This procedure is clearly subject to significant judgmental error. Although the errors introduced cannot be determined, we expect that the added benefit of using additional towns in the accessibility calculation far outweighs the potential error introduced in the resulting accessibility index. In fact, since most of these auxiliary towns have relatively low population totals (since the major towns are already accounted for), the error introduced by this heuristic estimation procedure may well be within the range of the ordinarily expected error that is present in published urban population figures. Still, in a future modeling effort a more formal procedure could be developed that combines the empirical evidence that forms the basis of the rank-size rule and central place theory to provide a more replicable image of the urban hierarchy in a country.

Towns need to be connected to the transport network to enable the accessibility calculation algorithm to find the closest towns for each node in the network. The settlements were therefore simply assigned to the network node closest to their current location.

Run accessibility calculation

For the actual accessibility calculation we used a stand-alone program written in the C programming language. This program reads the entire network definition which consists of (a) the identifiers for each node and the population size of the town that corresponds to the node - zero in most cases, indicating that no town is located at the node-, and (b) the identifiers of the two nodes that define each arc and the travel time required to traverse the arc.
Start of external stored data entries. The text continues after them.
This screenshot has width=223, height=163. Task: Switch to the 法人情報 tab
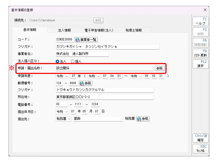[x=64, y=30]
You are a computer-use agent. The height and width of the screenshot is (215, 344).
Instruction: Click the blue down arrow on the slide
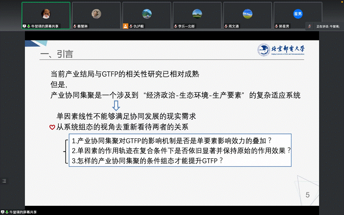tap(116, 107)
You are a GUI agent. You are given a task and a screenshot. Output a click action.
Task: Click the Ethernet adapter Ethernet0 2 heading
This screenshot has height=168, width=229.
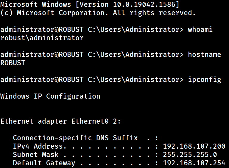[x=60, y=121]
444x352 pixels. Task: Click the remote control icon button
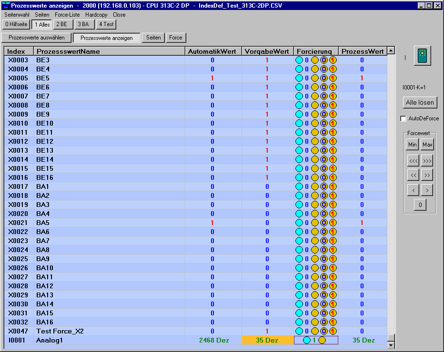coord(422,56)
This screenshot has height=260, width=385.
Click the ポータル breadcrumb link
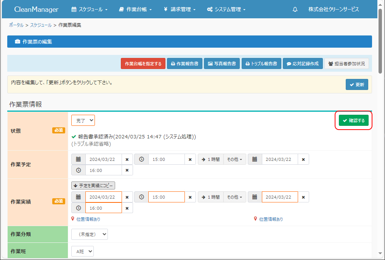(x=16, y=25)
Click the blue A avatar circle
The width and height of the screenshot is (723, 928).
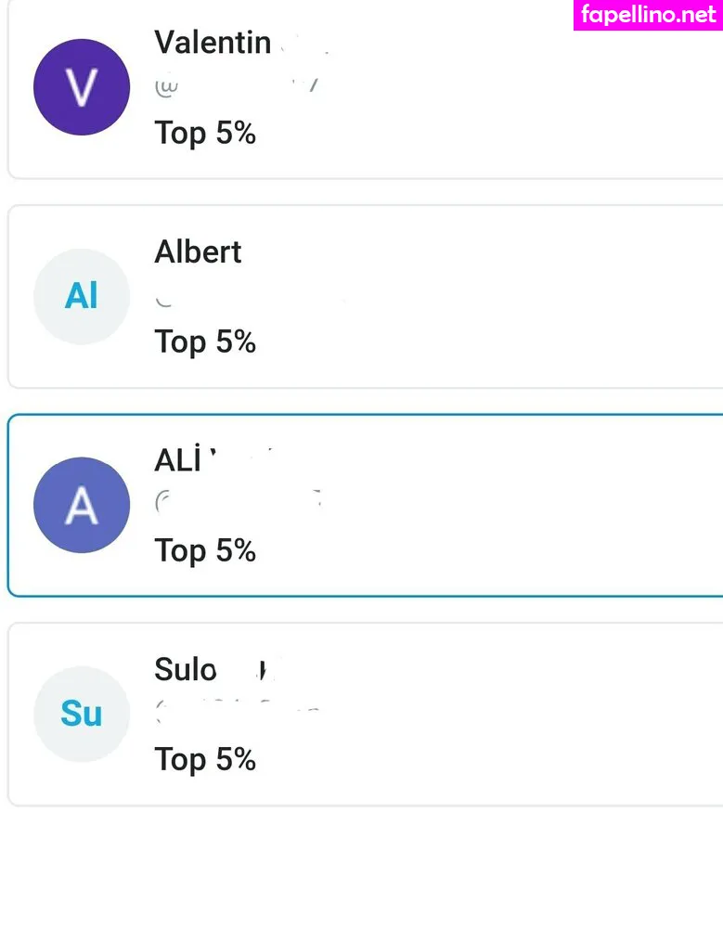coord(81,506)
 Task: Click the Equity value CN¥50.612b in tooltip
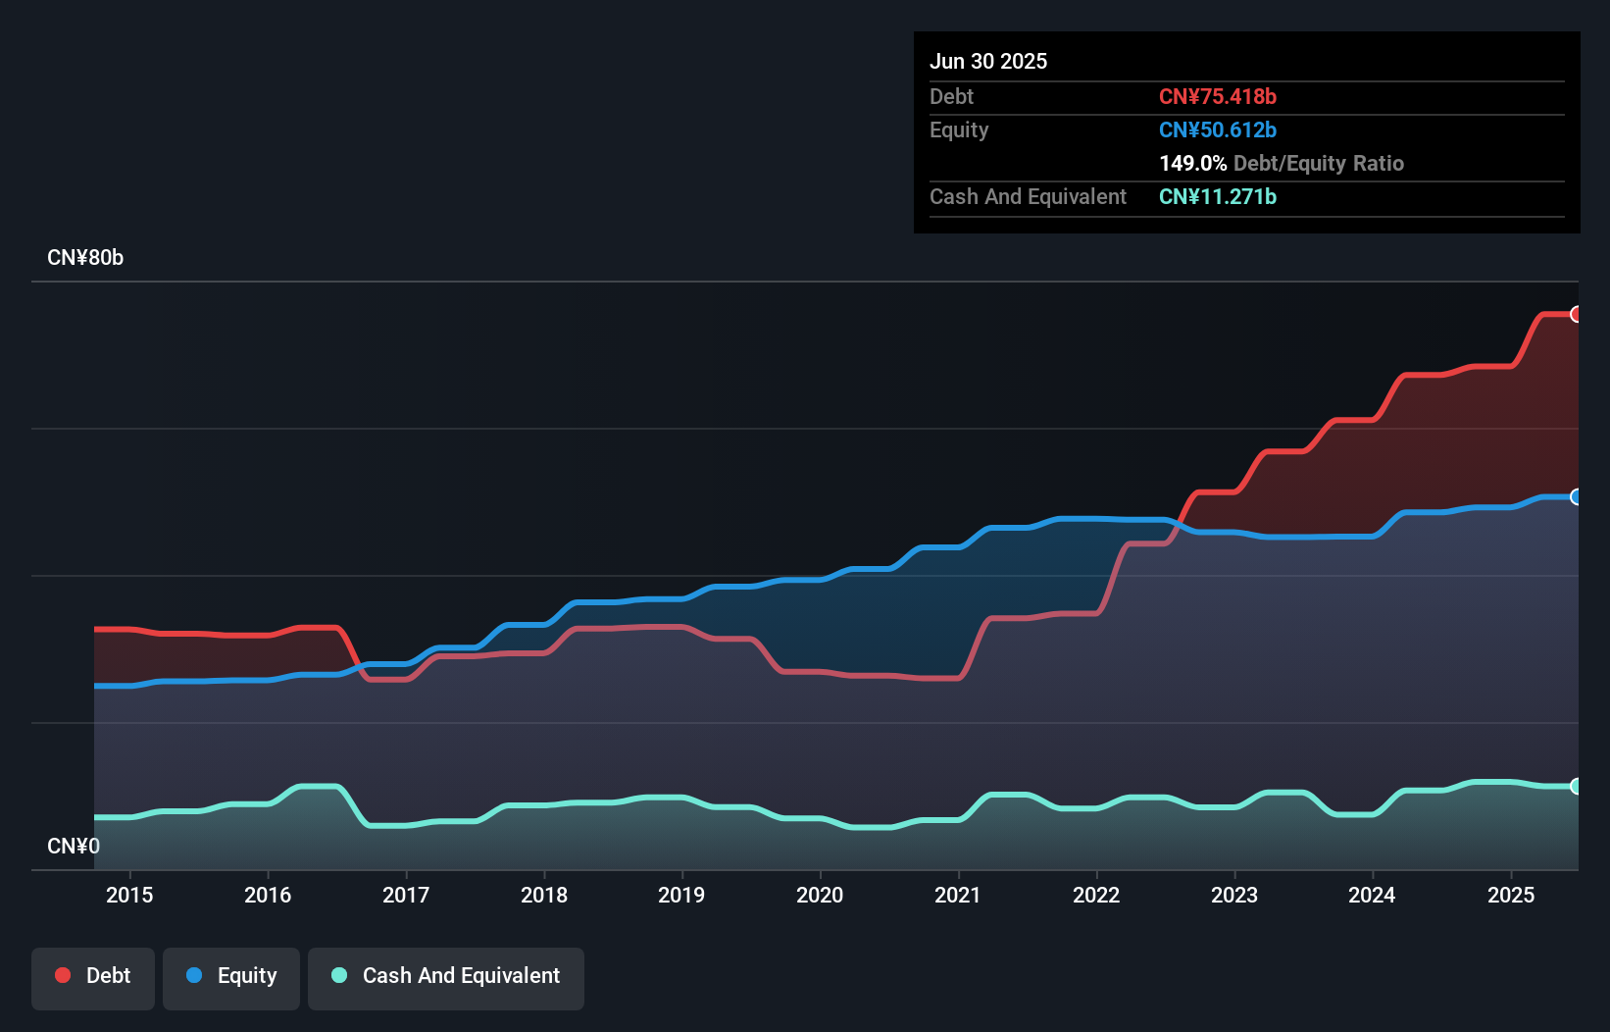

A further option of the program that allows for considering the direction of travel along a line segment was not used. This implies that there are no "one-way streets" and that travel time is the same regardless of which way one travels. This assumption could be relaxed since, for example, travel speeds are lower up-river than down-river, but the added gain in realism will not compensate for the additional effort required in defining these details. Also, no further assumptions are made about modal choice. In moving through the network, an imaginary traveler may change his or her means of transport at will. This is unrealistic since a switch, say from road travel to a train and on to a boat, are all associated with delays. In order to keep the model simple (and run-times manageable) we did not introduce a penalty for switching the transport mode. A modification relevant to an application in a regional setting was made, however. For any line segment that crosses an international boundary, the travel time was increased by 20 minutes reflecting delays in border crossings. This added travel time could be varied depending on the relations between two neighboring countries. This would either require subjective judgment or very detailed information on the permeability of international borders.

For each node in the network, the program now finds the network path to each of a specified number of towns that results in the lowest overall travel time. In the initial program specification, all towns reached within a user-defined specified travel time (e.g., 5 hours) were determined. However, in areas where towns are sparsely distributed and the number of nodes and line segments is large, this resulted in unacceptably long run-times. For China, with about 80,000 nodes, the program was estimated to require about three days. Instead, we modified the program to find the closest four towns or less if fewer than four towns were accessible within a more generous threshold travel time (the calculations for China still took 24 hours). This also makes the index somewhat more comparable across large areas, since the previous specification resulted in the accessibility index for some densely urbanized areas to be based on fifty or more towns, while other regions would only contain two or three.

For the shortest path calculation the program uses the standard Dijkstra algorithm. The program section used for this search consists of a modified version of a fast implementation of this algorithm developed by Tom Cova, a transportation GIS specialist at NCGIA. The Dijkstra algorithm evaluates the network structure around the current location starting from the center and reaching further and further out. For applications in which only one origin-destination pair is of interest, this is inefficient and various modifications have been suggested to speed up the search. In this application, in contrast, the interest is in finding the shortest path to all towns within the vicinity and the modified algorithm "collects" towns as it ventures out from the originating node. Once four towns have been found and the program has determined that all additional connected line segments will not lead to a town that is closer than those already found, the search is terminated and the town populations and travel times are passed to a program section that calculates the accessibility measure.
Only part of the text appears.